The unpopularity of the previous president of South Ossetia, Eduard Kokoity, became so manifestly obvious to all involved parties that Moscow reportedly banned him from visiting South Ossetia for the election period (https://uasdan.com/magkaev/otvet/1317-esche-raz-o-tom-kto-vinovat-v-tom-chto-eti-kandidaty-chi-to-marionetki-i-chto-delat.html). After Kokoity resigned in December 2011, the prime minister of South Ossetia, Russian businessman Vadim Brovtsev, was established as an interim head of government. Through a rigorous selection procedure, all opposition candidates were removed from the race, leaving in only four people. Ex-KGB officer Leonid Tibilov, South Ossetia’s “ambassador” to Russia Dmitry Medoev, South Ossetian ombudsman David Sanakoev and republican communist party leader Stanislav Kochiev currently contest for the South Ossetian presidency. Despite excluding a number of potential runners, local observers say, a second round of elections is inevitable because there is no clear winner in the race. Any of the three candidates, except for the communist Kochiev, may reportedly be expected to end up as the next head of South Ossetia (https://kommersant.ru/doc/1898247, March 23).
On the next day after his appointment on March 21, the Russian President’s “Special Representative” for South Ossetia Teymuraz Mamsurov addressed the South Ossetians, asking them to come out to the voting stations on March 25 (https://cominf.org/node/1166492177, March 22). Voter turnout in South Ossetia apparently concerns Moscow, since the disillusioned people may simply ignore the elections and delegitimize further an already weak government.

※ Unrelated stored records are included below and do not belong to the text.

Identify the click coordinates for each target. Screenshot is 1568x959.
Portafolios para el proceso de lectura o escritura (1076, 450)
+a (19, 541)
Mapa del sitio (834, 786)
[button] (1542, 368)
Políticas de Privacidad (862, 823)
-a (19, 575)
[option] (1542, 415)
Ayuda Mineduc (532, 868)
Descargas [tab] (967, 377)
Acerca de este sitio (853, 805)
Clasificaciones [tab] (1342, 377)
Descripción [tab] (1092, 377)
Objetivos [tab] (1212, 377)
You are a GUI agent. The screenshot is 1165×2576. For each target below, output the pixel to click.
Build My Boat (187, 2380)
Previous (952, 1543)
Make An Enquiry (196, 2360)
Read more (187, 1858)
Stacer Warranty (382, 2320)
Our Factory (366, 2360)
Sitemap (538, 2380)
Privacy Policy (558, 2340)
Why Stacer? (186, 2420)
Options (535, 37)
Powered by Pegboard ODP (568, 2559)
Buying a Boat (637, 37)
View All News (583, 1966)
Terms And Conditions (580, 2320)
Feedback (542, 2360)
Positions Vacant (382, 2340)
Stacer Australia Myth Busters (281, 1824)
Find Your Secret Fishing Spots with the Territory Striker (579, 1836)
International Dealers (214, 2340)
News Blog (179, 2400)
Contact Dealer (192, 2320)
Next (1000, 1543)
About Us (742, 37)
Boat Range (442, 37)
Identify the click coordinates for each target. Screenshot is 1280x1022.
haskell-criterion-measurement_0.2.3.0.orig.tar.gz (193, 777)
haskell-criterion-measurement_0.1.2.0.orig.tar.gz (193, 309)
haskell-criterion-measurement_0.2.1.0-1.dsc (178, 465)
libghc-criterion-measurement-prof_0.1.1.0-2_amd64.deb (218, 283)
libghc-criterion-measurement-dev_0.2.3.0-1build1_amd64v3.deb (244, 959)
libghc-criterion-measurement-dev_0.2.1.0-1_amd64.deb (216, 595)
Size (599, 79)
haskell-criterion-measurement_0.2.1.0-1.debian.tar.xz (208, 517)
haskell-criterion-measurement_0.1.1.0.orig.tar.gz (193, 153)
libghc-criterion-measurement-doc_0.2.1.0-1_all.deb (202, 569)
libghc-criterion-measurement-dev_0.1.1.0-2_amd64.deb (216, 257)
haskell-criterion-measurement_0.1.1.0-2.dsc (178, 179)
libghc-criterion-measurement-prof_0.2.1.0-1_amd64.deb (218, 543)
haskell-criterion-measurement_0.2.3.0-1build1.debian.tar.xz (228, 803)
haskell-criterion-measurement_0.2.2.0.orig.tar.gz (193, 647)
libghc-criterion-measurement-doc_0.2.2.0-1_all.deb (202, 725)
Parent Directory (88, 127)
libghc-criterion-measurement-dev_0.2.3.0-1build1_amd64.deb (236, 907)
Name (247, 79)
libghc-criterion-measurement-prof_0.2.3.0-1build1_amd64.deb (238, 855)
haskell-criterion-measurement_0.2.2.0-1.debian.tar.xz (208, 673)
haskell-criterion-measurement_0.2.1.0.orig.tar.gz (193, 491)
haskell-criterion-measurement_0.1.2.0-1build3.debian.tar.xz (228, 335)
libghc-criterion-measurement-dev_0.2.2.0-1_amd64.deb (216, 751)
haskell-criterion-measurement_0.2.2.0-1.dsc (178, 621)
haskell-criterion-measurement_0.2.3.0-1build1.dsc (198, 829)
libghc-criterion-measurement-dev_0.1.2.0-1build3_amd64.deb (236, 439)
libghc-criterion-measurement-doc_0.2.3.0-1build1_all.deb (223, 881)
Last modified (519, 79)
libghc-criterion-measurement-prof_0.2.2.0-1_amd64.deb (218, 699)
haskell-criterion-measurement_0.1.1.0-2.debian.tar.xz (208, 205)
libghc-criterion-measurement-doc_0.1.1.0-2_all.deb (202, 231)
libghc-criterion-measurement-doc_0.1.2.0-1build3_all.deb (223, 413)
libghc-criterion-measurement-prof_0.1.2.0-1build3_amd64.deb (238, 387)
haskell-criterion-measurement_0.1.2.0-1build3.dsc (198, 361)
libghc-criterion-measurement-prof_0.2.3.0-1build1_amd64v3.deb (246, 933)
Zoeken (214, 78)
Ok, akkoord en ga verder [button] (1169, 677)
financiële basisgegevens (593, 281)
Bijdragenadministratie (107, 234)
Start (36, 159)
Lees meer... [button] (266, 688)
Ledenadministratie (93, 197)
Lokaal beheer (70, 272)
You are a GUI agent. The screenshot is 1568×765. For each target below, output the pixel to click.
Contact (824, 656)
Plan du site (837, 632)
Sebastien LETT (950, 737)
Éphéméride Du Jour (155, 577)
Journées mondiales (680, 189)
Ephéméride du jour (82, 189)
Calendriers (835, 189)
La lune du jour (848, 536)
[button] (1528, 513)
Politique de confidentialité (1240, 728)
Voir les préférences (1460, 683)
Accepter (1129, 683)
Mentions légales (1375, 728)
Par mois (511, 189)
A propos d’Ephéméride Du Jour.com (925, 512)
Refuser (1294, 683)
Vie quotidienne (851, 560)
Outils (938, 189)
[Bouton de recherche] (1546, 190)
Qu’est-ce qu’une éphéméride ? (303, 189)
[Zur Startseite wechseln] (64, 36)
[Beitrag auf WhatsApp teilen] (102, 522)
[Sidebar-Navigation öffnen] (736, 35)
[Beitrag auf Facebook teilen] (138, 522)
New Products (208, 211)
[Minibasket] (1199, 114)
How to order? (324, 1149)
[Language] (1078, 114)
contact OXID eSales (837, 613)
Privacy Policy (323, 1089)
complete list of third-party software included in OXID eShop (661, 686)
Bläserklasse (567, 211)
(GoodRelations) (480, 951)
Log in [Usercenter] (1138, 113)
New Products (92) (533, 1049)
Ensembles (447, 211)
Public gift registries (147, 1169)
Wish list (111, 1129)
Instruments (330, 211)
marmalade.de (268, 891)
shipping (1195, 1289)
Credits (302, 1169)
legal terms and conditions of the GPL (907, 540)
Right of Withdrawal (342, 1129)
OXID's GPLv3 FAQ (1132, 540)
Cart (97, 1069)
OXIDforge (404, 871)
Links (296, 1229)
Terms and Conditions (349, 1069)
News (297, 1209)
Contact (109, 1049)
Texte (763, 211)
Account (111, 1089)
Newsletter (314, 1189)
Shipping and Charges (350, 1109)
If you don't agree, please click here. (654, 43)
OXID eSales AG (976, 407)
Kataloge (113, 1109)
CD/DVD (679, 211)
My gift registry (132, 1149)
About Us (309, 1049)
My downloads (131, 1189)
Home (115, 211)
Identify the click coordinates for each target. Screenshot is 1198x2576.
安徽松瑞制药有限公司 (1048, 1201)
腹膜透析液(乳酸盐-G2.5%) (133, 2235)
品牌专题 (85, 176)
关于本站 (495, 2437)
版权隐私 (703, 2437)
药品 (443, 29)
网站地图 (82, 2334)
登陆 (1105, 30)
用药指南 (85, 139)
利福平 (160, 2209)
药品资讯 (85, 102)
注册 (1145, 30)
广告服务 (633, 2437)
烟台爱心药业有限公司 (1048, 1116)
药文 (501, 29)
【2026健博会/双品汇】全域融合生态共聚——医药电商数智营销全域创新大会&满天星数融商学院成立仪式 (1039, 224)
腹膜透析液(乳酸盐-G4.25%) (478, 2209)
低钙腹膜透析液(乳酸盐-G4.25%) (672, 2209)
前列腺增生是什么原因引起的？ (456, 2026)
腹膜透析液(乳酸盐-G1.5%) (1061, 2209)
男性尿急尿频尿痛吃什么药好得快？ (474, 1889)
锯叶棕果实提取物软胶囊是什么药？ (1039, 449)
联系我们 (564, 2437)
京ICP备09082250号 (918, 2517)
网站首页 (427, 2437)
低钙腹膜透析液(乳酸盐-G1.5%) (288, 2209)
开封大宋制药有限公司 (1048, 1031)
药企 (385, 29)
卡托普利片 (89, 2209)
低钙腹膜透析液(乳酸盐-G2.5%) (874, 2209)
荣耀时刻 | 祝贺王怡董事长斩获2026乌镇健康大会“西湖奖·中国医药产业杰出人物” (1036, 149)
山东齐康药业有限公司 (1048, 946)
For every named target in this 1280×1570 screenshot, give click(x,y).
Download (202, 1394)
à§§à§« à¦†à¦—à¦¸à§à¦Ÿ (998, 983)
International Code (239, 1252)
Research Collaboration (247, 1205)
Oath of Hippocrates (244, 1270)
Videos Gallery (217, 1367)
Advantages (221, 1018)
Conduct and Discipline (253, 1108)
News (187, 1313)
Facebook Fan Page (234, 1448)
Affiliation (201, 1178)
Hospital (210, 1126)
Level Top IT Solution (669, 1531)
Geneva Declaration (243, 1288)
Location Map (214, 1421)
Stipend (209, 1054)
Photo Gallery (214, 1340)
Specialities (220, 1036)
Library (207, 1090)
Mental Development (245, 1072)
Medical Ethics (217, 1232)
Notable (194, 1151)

Ironically, the head of North Ossetia, Mamsurov, never was elected to his position himself, but rather was appointed by the President of Russia.
The paradox of the situation is that while Moscow strenuously tries to preserve an image of electoral democracy in South Ossetia, at the same time, it purposefully discourages people from thinking they can elect their own government. The latter is even more puzzling since all the presidential candidates in South Ossetia in the first elections in November 2011 were manifestly pro-Russian. The explanation lies within the nature of the current political regime in Russia that seems to be principally opposed to the idea of unmanaged, free-flowing democracy. Since Abkhazia and South Ossetia are physically, politically and culturally in close proximity to the North Caucasus, the situation of elections in the Georgian breakaway territories when there are no elections allowed in the North Caucasus is not sustainable. So the establishment of the Special Representative institution is designed to bridge the gap between the two with various means, such as degrading self-rule and electoral processes in Abkhazia and South Ossetia.